REPORTAGE. "C'était un enfer là-bas !" : en pleine guerre en RDC, des survivants de l'incendie mortel de la prison de Goma témoignent

Une prison en feu. Goma, la capitale provinciale du Nord-Kivu, tente de retrouver le calme, après sa prise éclair par le groupe armé antigouvernemental M23 et les troupes rwandaises. Les Nations unies annoncent un bilan provisoire de près de 3 000 morts ces dernières semaines, dans ce conflit qui déchire l'est de la République démocratique du Cong,  depuis plus de trois ans. 

Un autre drame s'est déroulé fin janvier. Les détenus de la prison centrale de Muzenze, à Goma, ont vécu une véritable nuit d'horreur entre le 26 et le 27 janvier dernier. "C'était à 1h30 que le feu a commencé. C'était un enfer là-bas ! On criait au secours, au secours, au secours ! Mais il n'y a eu aucun secours...", raconte Esther, en larmes, qui fait partie des 16 survivantes du bloc des femmes. Au total, 141 d'entre elles ont péri cette nuit-là, certaines avec leurs enfants en bas âge. 28, dont un bébé de trois jours, sont morts durant ce drame. 

"Les mamans étaient dans les cellules avec leur bébé, dans les bras... Et ils ont péries là-bas, brûlés vives."

Esther, une ancienne prisonnière

à franceinfo

Les prisonniers qui parvennaient à sortir "recevaient des balles"

Direction la ville de Goma dans l’Est de la République Démocratique du Congo tombée il y a tout juste deux semaines entre les mains des rebelles du M23 soutenus par le Rwanda. Les combats ont causé la mort, selon l’ONU, de 3000 personnes et fait des centaines de blessés... La capitale du Nord Kivu a également été le théâtre d’une tragédie qui s’est déroulée dans la prison centrale où 181 prisonniers, dont une très grande majorité de femmes, sont morts lors d’un incendie en cherchant à fuir alors que les rebelles entraient dans la ville... Nos envoyés spéciaux à Goma Sandrine Mallon et Omar Ouahmane ont rencontré des rescapés de cette catastrophe...

Ce drame a été provoqué par un incendie déclenché par les prisonniers. Eugène, un des rescapés du bloc des hommes décrit la situation : "Il n'y a plus rien. Le matelas, le lit, le mobilier... Tout a été brûlé. Le feu, c'était l'œuvre des prisonniers. Les hommes, tout les femmes, croyaient qu'en mettant le feu, ils allaient pouvoir partir... Ce qui n'était pas le cas. Toute personne qui osait sortir, recevait des balles. Et sur place, là, il y a aussi eu des morts", glisse-t-il.
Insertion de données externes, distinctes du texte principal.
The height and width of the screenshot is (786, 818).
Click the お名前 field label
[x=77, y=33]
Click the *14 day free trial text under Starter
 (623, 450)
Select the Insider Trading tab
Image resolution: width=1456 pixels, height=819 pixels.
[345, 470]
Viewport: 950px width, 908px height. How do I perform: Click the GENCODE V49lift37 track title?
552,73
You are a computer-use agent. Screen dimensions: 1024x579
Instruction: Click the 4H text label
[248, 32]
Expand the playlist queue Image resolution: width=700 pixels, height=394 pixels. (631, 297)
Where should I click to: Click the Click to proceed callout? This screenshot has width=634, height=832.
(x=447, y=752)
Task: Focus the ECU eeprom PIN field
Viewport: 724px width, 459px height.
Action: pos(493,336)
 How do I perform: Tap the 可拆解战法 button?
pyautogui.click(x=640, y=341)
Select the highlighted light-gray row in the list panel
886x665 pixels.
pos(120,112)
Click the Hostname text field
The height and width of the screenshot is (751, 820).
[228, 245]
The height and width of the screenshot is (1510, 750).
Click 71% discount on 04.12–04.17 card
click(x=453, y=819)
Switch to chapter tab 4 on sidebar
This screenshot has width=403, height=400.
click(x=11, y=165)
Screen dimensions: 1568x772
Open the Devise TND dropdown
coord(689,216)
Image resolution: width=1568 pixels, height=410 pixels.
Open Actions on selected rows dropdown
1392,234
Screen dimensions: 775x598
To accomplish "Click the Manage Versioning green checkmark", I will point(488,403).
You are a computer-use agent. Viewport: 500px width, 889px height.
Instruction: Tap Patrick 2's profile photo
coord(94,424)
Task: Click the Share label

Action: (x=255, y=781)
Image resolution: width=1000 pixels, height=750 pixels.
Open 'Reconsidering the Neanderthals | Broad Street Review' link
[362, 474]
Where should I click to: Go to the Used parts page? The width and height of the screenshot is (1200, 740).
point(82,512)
Selon les témoins, les gardiens de prison sont restés positionner dans leur guérite durant une grande partie de la nuit pour empêcher une évasion massive, quand, à l'intérieur, c'était la panique. Des hommes sont parvenus à rejoindre le bloc des femmes, piégées au milieu de la fournaise, pour leur venir en aide. "Quand les hommes ont entendu les cris des femmes qui mourraient, ces prisonniers ont montés dans le plafond pour chercher un trou pour passer, pour venir nous secourir", raconte une ex-prisonnière. Les détenus, encore vivants, ont attendu le départ des gardiens de la prison au petit matin pour s'échapper, peu avant l'arrivée sur les lieux, des rebelles du M23.